Одним чудом больше

Сидя утром за завтраком, он думал, что снова, как и вчера, и позавчера они ждут его. Они его ждут: мужчины и женщины, и, может быть, даже дети. Их тела. Их стоны. Их слезы.
Стены подвала. Факелы. Приглушенные голоса. Вымоченные в уксусе розги, кожаные ремни и плети. Причудливо сплетающиеся запахи сырого камня, огня, человеческого пота, крови и страха – пряный коктейль власти. Его власти.
От одной только мысли об этом кидало в сладкую дрожь и приходилось глотать непрошенную улыбку, упрямо пытающуюся приподнять уголки губ: такой, как он, не должен улыбаться. Это грех. Недаром сам Спаситель никогда не поддавался искушению улыбки, а Он, как известно, есть Альфа и Омега – главный пример всем грешникам, покорно ожидающим Высшего Суда на этой трижды грешной земле…
Впрочем, кому в этом мире знать об отпущении грехов больше, чем служителю Синода Матушки нашей, Святой Церкви? Разве что, Папе. Но Папа далеко, в Риме, и вряд ли ему есть дело до того, о чем думает епископ в Йорке, глядя в окно октябрьским утром.
Грэгору было 25, и он был самым молодым среди епископов местного Синода, куда вошел… за особые заслуги, конечно. Как хороший терьер лиса, он мог «достать» еретика, колдуна или ведьму «в любой норе». Как говорил Магистр Морган, «у мальчика особый нюх»; при этом он прищуривал глаза и похлопывал Грэгора по плечу, что означало высшую меру одобрения: Магистр никогда не улыбался, как и все члены Синода. Грэгору это нравилось, и он дал себе слово в любой ситуации научиться удерживать это мудрое, суровое выражение лица со сдвинутыми бровями, чтобы вертикальная складка между ними ложилась на лоб свидетельством глубины накопленного опыта.
А еще Грэгору нравилась тюрьма. Та ее часть, примыкающая к камере пыток, где содержались самые упрямые еретики: там стоял особый запах – страдания с нотками гордости и безумия. Если бы Грэгору позволили, он пил бы его часами – глотками вечно жаждущего, которому никак не удается утолить этой жажды…
Но себя нужно сдерживать. Грэгор понял это еще в детстве. Он был только послушником в монастыре, когда его заставили выпороть товарища, укравшего в кладовой хлеб и полголовы сыра. Грэгор знал, что Питер иногда таскал кое-какие продукты, – за стенами монастыря у него были бедняки-родители и пять голодных сестер, – но не выдавал его (Питер ему нравился: у него были смешливые карие глаза, и он лучше всех пел в церковном хоре – высоким, чистым и легким голосом). Узнав об этом, настоятель решил наказать обоих, причем Грэгору досталась роль экзекутора. Когда он взял в руки розги, в нем что-то оборвалось.

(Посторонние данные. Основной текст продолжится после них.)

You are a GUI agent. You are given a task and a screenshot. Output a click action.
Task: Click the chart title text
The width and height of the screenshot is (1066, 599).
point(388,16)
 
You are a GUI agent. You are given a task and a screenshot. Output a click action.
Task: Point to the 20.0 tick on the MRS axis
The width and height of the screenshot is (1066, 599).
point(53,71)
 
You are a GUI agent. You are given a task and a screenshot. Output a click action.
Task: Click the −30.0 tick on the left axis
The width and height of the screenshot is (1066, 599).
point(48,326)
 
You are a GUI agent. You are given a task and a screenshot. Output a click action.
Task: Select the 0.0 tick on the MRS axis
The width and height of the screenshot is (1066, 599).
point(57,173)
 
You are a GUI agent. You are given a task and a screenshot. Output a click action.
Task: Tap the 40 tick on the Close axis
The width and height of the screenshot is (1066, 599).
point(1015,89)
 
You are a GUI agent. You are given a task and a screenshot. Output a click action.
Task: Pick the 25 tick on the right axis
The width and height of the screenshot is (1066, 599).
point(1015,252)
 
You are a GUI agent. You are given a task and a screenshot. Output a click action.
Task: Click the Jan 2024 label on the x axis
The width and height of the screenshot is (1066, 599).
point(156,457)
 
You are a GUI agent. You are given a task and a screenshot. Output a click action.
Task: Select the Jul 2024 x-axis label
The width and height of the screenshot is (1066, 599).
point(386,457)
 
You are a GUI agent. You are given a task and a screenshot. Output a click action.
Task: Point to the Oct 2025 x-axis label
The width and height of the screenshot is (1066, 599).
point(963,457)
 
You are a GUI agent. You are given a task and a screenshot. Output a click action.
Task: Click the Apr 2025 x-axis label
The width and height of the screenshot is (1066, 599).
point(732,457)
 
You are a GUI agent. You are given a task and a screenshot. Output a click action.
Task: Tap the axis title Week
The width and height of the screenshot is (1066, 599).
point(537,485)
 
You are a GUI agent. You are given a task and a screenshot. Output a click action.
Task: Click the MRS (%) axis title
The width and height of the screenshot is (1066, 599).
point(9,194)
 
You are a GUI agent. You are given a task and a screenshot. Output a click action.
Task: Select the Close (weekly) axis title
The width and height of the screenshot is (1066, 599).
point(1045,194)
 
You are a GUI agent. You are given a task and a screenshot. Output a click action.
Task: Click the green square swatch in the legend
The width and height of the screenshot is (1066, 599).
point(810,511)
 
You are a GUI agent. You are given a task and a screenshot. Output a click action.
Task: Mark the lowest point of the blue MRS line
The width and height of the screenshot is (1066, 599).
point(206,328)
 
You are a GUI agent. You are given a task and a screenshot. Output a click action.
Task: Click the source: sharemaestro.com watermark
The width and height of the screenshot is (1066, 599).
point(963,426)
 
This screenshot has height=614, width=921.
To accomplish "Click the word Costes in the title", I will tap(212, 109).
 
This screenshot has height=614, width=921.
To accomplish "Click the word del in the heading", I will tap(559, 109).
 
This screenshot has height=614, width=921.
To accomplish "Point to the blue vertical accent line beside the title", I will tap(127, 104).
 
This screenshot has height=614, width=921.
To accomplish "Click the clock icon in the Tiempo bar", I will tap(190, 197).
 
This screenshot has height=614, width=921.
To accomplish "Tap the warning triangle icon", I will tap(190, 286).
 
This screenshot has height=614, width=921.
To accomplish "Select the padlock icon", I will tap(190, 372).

Он не помнил, что делал, помнил только ощущение – радостного, почти сладострастного восторга. Оказалось, что он избил Питера до полусмерти, за что в свою очередь был выпорот лично настоятелем, присовокупившим к этому строжайший наказ: полгода молитв и поста, которые Грэгор дополнил самоистязанием… Питера он больше не видел, и старался не задумываться о том, что с ним стало, но урок запомнил твердо: нужно быть осторожным, предельно осторожным. И еще: ничто не очищает так, как боль – нет лучшего средства от дурных помыслов, скверных желаний. И, конечно, от колдовства и ереси.
Именно поэтому, став членом Синода, он всегда лично присутствовал на пытках предварительного следствия. О, конечно, сам он никого не пытал: Матушка-Церковь должна облегчать страдания, а не усугублять их. Он читал молитвы, любуясь, как свет факелов играет в рубине перстня, надетого поверх атласных перчаток, всегда безупречных, и глотал улыбку – так же сдержанно и осторожно, как глотал по утрам вино из бокала на изящной тонкой ножке… Так же осторожно, как думал о них – о тех, кто ждет его за толстыми стенами тюрьмы.
*       *       *
В доброй Старой Англии новая вера приживалась медленно. Даже после стольких веков Христианства чернь не забывала старых богов, и, придя домой из церкви в воскресенье, редкая хозяйка на ночь не оставляла для Малютки Брауни миску с молоком или кашей у мышиной норы. На эти, безобидные по сути, привычки, Церковь смотрела сквозь пальцы из-под прикрытых век, но было кое-что и посерьезнее: шабаши Бельтана и Самайна, ведьмины круги на полях, коровий мор в деревнях и оборотни… У Синода всегда было достаточно дел, а в тюрьме – достаточно заключенных.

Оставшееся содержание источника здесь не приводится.